For this exercise, write out each entry below exactly, omitting the images.

────

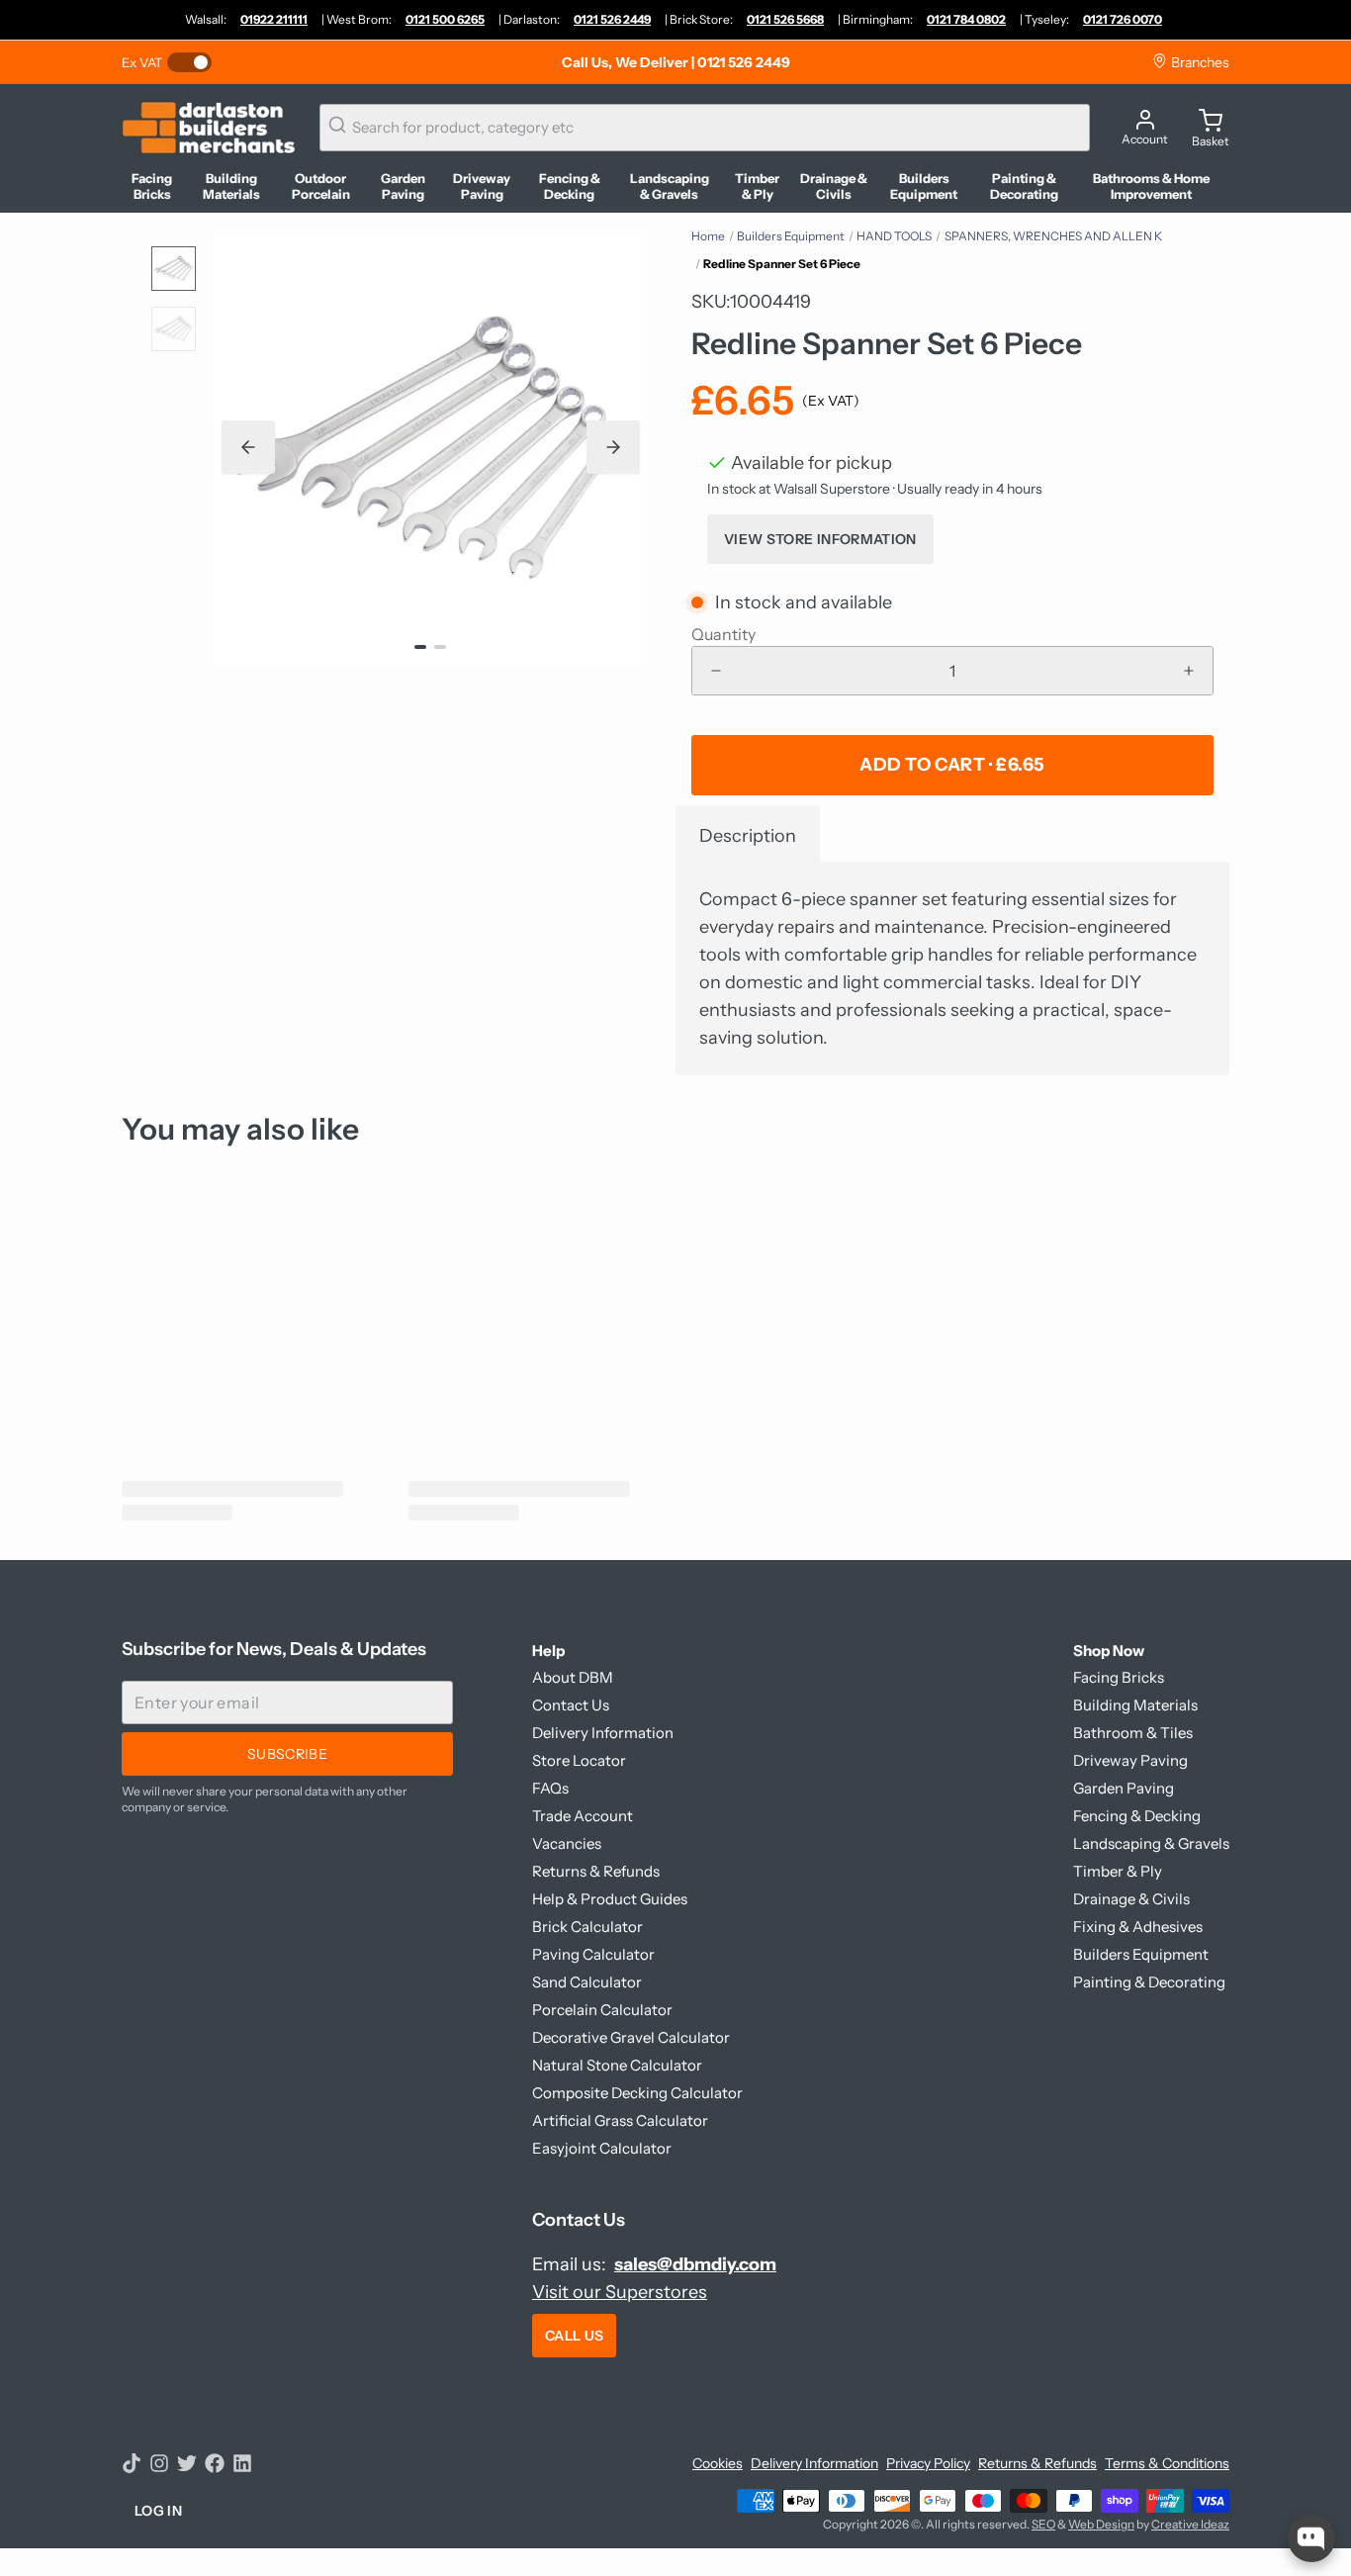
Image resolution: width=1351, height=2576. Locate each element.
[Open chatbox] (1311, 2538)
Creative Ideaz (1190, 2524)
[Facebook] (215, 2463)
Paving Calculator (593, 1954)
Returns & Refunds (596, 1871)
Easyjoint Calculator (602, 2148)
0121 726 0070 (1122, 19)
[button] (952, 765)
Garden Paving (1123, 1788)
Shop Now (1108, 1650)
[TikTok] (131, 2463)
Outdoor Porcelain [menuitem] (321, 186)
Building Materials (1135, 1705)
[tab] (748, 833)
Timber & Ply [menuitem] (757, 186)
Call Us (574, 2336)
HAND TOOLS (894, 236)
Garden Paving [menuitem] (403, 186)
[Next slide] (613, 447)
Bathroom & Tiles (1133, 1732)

────

| Finished exercise |
Image resolution: width=1351, height=2576. Locate each element.
[Open chatbox] (1311, 2538)
Creative Ideaz (1190, 2524)
[Facebook] (215, 2463)
Paving Calculator (593, 1954)
Returns & Refunds (596, 1871)
Easyjoint Calculator (602, 2148)
0121 726 0070 (1122, 19)
[button] (952, 765)
Garden Paving (1123, 1788)
Shop Now (1108, 1650)
[TikTok] (131, 2463)
Outdoor Porcelain [menuitem] (321, 186)
Building Materials (1135, 1705)
[tab] (748, 833)
Timber & Ply [menuitem] (757, 186)
Call Us (574, 2336)
HAND TOOLS (894, 236)
Garden Paving [menuitem] (403, 186)
[Next slide] (613, 447)
Bathroom & Tiles (1133, 1732)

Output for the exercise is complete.